Terry: That's right, and maybe you could give me a...

Horacio: Fundamentally, all cultures contain vessels that communicate with each other. And sometimes cultures clash with each other. And in the case of rock music, a true clash took place in 1960 or so, with such extraordinary talents as The Beatles and the Rolling Stones, to be sure, and others. But in Buenos Aires, with so defined a personality, everything porteņo, with its tango, its night, its bohemian ways, it was a clash that afterwards took on distinct consequences.

Since the kids who were doing the rock music were living in the same places, the same city, the same night, with the same incitements as the tangueros, they started imitating the tangueros. And they began to find out that that art with which they had had such a run-in was worthy of respect. And they started, given their abilities, because not all of them were good musicians or very good singers, and the tango is musically schooled while rock music is not.

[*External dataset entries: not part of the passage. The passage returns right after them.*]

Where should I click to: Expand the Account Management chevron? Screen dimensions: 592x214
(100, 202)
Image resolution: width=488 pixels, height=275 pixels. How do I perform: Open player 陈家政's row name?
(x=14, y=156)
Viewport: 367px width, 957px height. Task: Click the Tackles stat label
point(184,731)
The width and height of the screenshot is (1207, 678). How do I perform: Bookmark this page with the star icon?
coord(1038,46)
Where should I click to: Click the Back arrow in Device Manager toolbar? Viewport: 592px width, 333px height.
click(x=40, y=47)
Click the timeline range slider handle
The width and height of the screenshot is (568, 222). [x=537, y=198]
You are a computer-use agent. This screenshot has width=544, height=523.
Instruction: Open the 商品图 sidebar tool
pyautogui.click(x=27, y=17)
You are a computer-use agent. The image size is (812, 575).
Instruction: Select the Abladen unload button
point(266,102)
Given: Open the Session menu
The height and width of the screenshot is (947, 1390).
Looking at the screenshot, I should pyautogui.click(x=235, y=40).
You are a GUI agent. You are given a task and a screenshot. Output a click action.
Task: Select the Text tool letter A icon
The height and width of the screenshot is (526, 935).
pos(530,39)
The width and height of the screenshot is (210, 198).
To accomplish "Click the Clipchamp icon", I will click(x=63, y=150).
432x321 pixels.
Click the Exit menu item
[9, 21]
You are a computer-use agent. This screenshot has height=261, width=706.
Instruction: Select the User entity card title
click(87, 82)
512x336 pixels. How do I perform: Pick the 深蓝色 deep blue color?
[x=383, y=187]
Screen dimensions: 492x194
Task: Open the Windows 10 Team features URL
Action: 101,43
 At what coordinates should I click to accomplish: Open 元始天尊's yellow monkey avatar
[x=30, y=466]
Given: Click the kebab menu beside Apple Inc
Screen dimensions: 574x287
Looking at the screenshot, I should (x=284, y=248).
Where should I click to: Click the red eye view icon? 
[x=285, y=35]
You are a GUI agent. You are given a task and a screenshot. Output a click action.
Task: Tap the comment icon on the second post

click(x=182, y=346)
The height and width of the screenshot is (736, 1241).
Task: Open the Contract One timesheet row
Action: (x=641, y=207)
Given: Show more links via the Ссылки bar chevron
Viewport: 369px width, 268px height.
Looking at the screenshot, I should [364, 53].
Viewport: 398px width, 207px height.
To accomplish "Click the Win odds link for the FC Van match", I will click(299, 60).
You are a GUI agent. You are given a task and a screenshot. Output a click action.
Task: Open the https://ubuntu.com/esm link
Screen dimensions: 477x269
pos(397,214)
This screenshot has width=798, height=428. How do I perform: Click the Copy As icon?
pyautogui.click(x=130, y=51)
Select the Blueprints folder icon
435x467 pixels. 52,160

Terry: Quite the contrary.

Horacio: And they started talking, to figure out the harmonies the tango had, the tango's counterpoint, its poly-rhythms, the tango poetic, and the singers - they began to like all that. And since they belonged in the same starry enclave, eh?, in the same night and the same pizza parlors and the same little black holes-in-the-wall and the same bars, they started going around with the tangueros. And I think they're much better off for it, because it's made them more human and made them much more of their own place and, therefore, more universal.

Terry: Here in the United States we're having a similar kind of time. Some of the rock musicians are very interested now in Tony Bennett's music, for instance, or the music of Sinatra.

Horacio: Sure.

Terry: He's a great master.

Horacio: Of course. Marvelous.

Terry: And there's a mix of the two kinds of music. For instance there are clubs in San Francisco, a lot of clubs, that are, well, we call them "lounges." And a "lounge" is a club where they play Frank's music and that of the jazz singers of the forties and fifties. And that's, well, a bit of a problem for me (laughter) because I remember the original epoch, the first time around, when I was...my father was a fan.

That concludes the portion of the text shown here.